Limitazione del numero di commenti inviabili in 24 ore

1) Limiteremo, a nostra discrezione, la capacità di commentare di chi invia commenti inutili, off-topic, eccessivamente polemici, o scarsamente argomentati. Gli autori di questo tipo di commenti, a giudizio della redazione, verranno riclassificati e potranno inviare 1 commento al giorno. I criteri sono in parte arbitrari, ma non censori.

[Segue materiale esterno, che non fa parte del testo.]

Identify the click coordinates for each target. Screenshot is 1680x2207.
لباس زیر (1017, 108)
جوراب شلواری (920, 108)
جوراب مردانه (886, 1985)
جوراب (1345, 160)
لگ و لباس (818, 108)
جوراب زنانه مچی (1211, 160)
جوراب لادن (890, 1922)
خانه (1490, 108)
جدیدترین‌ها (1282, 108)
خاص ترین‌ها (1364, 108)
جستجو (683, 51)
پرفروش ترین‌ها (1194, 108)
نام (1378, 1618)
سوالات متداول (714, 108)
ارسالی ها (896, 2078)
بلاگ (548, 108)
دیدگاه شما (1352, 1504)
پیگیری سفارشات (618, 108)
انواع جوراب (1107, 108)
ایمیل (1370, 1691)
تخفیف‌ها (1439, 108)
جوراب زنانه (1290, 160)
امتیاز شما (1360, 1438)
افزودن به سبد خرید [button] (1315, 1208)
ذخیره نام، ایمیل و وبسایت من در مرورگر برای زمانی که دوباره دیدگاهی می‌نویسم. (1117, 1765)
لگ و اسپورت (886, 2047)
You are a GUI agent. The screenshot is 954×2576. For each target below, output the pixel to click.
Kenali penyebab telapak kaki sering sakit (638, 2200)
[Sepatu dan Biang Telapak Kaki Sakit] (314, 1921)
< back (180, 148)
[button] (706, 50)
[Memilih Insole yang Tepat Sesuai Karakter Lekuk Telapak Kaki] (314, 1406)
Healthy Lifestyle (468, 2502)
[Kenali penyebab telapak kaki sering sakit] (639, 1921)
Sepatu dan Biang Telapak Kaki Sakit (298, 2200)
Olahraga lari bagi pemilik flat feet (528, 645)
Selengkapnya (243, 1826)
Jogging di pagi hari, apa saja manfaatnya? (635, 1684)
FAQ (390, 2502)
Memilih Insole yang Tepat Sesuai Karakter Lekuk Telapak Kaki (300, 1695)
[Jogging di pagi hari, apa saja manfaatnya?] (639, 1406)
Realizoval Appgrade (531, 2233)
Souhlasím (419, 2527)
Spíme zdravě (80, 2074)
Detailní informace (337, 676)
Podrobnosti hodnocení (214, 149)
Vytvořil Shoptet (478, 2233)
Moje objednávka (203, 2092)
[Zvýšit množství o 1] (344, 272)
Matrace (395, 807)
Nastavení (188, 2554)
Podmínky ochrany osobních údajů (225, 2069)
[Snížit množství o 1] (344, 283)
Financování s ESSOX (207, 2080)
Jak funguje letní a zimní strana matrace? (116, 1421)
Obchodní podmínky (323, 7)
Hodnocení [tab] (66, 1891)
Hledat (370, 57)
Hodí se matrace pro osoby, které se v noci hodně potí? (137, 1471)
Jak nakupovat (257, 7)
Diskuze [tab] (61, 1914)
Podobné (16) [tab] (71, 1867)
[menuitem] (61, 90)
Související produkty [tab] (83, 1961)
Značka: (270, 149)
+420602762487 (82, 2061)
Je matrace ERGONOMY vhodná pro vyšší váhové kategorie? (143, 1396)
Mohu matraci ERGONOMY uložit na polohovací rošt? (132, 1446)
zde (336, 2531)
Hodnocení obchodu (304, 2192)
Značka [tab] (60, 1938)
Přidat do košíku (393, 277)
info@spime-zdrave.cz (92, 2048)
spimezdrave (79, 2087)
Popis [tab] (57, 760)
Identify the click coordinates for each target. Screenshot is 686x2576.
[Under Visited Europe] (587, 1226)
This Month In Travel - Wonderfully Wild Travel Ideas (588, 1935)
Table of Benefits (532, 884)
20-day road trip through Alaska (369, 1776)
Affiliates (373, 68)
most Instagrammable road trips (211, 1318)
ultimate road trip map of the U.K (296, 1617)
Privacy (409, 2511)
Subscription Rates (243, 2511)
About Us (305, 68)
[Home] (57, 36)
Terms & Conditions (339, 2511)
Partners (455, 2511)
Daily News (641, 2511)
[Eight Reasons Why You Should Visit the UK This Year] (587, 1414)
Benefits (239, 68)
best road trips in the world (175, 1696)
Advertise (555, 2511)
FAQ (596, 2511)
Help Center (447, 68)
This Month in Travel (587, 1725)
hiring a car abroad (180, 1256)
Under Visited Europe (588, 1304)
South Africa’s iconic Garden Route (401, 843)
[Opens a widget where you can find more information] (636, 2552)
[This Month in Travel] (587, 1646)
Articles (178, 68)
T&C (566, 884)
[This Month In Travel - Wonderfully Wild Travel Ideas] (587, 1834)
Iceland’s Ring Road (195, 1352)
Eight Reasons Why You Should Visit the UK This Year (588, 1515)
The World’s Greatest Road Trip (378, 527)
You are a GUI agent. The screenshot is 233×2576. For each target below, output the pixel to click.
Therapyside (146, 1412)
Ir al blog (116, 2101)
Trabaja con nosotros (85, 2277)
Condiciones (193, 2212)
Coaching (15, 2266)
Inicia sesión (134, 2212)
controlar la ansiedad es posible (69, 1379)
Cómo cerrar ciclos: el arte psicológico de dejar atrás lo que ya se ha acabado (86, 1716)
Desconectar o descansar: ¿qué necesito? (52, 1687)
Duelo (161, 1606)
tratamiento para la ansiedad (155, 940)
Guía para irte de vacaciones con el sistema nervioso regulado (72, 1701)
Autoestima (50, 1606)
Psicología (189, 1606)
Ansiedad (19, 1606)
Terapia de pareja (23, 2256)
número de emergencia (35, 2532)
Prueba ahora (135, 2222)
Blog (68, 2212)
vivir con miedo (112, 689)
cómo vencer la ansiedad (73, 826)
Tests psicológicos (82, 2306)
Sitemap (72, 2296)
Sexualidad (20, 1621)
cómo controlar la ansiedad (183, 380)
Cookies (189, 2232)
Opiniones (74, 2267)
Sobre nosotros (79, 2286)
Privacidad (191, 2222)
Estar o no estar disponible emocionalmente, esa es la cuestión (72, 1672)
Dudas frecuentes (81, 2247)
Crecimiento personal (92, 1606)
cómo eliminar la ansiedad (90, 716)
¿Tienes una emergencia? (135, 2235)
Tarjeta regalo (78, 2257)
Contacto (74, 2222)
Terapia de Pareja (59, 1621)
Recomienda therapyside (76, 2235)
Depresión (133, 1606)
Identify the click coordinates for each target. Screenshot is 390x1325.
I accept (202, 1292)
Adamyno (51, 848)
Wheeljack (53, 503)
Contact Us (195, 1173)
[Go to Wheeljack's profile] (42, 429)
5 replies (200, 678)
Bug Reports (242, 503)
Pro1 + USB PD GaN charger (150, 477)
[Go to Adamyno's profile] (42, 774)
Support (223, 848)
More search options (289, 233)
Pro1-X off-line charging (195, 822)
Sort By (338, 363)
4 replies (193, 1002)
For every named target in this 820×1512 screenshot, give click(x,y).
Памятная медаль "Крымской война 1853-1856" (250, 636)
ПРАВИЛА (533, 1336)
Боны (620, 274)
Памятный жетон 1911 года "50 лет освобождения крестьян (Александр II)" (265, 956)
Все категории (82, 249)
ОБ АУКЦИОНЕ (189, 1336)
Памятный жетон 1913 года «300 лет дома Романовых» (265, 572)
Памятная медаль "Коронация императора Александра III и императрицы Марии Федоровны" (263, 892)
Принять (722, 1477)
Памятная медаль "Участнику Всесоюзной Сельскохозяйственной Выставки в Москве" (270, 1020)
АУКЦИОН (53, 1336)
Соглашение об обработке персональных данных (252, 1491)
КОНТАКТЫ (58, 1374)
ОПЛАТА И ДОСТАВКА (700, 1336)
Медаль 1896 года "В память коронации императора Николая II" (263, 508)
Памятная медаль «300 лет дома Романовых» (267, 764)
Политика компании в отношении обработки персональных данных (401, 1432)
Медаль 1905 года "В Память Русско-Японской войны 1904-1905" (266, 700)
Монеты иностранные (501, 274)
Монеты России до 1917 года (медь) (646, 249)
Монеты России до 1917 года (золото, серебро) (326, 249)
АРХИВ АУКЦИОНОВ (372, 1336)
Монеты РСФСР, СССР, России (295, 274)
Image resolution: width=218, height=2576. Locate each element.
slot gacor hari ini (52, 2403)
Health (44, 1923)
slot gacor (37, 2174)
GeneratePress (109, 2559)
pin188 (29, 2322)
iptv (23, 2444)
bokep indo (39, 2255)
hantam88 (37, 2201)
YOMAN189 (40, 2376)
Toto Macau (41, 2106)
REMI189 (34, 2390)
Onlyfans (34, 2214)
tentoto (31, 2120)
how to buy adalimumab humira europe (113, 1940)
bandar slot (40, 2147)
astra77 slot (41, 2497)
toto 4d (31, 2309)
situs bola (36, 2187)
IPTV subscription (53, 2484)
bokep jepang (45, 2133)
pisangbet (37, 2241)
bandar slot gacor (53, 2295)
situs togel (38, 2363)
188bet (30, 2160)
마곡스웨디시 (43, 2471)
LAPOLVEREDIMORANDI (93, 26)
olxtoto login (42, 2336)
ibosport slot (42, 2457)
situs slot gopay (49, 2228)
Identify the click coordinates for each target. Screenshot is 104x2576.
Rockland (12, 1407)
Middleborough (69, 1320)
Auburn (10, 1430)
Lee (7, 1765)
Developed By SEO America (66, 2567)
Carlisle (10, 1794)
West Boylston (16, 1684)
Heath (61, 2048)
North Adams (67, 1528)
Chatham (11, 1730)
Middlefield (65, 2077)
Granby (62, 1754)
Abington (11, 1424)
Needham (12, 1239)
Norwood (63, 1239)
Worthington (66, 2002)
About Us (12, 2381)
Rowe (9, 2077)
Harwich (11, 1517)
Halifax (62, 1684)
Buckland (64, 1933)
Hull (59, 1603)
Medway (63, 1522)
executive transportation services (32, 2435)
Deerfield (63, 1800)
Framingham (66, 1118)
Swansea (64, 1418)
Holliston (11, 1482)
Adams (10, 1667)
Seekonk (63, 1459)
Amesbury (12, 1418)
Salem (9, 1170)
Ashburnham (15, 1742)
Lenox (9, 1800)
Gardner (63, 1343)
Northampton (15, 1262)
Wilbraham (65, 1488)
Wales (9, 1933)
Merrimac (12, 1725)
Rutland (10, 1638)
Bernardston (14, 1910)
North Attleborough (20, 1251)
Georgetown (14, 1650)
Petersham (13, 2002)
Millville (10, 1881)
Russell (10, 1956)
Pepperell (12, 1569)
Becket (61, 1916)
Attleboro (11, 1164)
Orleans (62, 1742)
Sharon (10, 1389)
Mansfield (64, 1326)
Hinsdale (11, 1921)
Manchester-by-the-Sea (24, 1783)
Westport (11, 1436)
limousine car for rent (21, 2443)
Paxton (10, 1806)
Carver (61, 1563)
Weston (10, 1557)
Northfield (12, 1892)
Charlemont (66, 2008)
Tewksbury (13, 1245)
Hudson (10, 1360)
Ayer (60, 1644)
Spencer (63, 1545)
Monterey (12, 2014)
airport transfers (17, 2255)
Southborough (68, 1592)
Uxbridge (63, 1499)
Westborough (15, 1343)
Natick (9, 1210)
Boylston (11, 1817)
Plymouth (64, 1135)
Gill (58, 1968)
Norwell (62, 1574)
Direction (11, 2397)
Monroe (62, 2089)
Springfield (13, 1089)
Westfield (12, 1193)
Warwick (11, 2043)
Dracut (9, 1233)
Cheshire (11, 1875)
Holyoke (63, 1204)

Se uno invia una lettera al Corriere della Sera e questa non viene pubblicata, il Corriere non sta censurando ma sta decidendo come allocare spazio scarso. Lo stesso vale per noi: l'attenzione delle persone è risorsa scarsa a noi vogliamo allocarla a commenti utili. In realtà saremo comunque generosi con questi autori riclassificati: la possibilità di inviare commenti rimarrà, ma il commentatore dovrà pazientare 24 ore per inviarli. Crediamo che questo servirà ai nostri scopi per due motivi. Incentiverà il commentatore ad argomentare più precisamente e meno polemicamente le proprie posizioni e darà la possibilità alla redazione o agli altri commentatori di rispondere con calma. Teniamo anche a precisare che spesso il tipo di commenti inutili che vogliamo evitare è fatto da anonimi, pertanto la tolleranza a questo tipo di commenti potrà essere inferiore in caso di anonimato. Questo non impedirà a chi ha qualcosa di sostanziale da contribuire alla discussione di prenderne parte. Ovviamente, non prenderemo provvedimenti in base alle idee presentate, ma solo in base alla qualità dell'argomentazione. Infine, un commentatore "riclassificato" potrà tornare allo status precedente (senza il vincolo di un commento al giorno) se darà prova di aver compreso le regole del gioco, sempre a discrezione della redazione.

2) L'anonimato in questo sito è scoraggiato, ma riconosciamo l'esistenza di circostanze, più o meno valide, in cui l'autore non voglia rivelare il proprio nome al mondo intero. Considereremo ''identificati'' quei commentatori che, pur mantenendo un nickname anonimo, ci inviino una e-mail identificandosi e versino un contributo di almeno 20 euro all'anno alla Fondazione NFA (cliccando sul bottone a fianco del logo). Su richiesta, considereremo speciali eccezioni alla regola (studenti nullatenenti, etc...). La donazione ci sembra un meccanismo piuttosto efficiente di identificazione alla redazione (quando uno dona conosciamo nome e cognome), che si impegna a non rivelare l'identità del donatore, se costui volesse rimanere anonimo. Poiché chi dona rivela la propria identità e sostiene l'attività di nFA, abbiamo deciso di dare ai donatori la possibilità di inserire 10 commenti al giorno. Il versamento rimane comunque una donazione, non corrispettivo per acquisire la possibilità di commentare. Questo significa che ci riserviamo il diritto di riclassificare l'utente e, trattandosi questo di un esperimento, di cambiare le regole del gioco modificando la capacità di commentare di donatori e non donatori. Nessuno può comprare il diritto a inviare commenti inutili, off-topic, eccessivamente polemici, o scarsamente argomentati, insomma.

3) Redattori, collaboratori e autori di articoli avranno capacità illimitata di commentare.

4) Tutti gli altri utenti potranno inviare 3 commenti al giorno. Anche questo pensiamo possa servire ad incoraggiare l'invio di riflessioni motivate ed informative, e scoraggiare inutili botta e risposta, trolls, commenti off-topic, e così via. A questi utenti rimane la possibilità di aumentare la capacità di commentare inviando una donazione come al punto 2.

Cancellazione dei commenti offensivi

Non ci piace censurare, ma ci riserviamo il diritto di farlo in quei casi estremi in cui un commento possa apparire puramente ad-personam, senza nessun altro contenuto che, appunto, il mettere in evidenza una caratteristica specifica, positiva o negativa, d'un individuo determinato.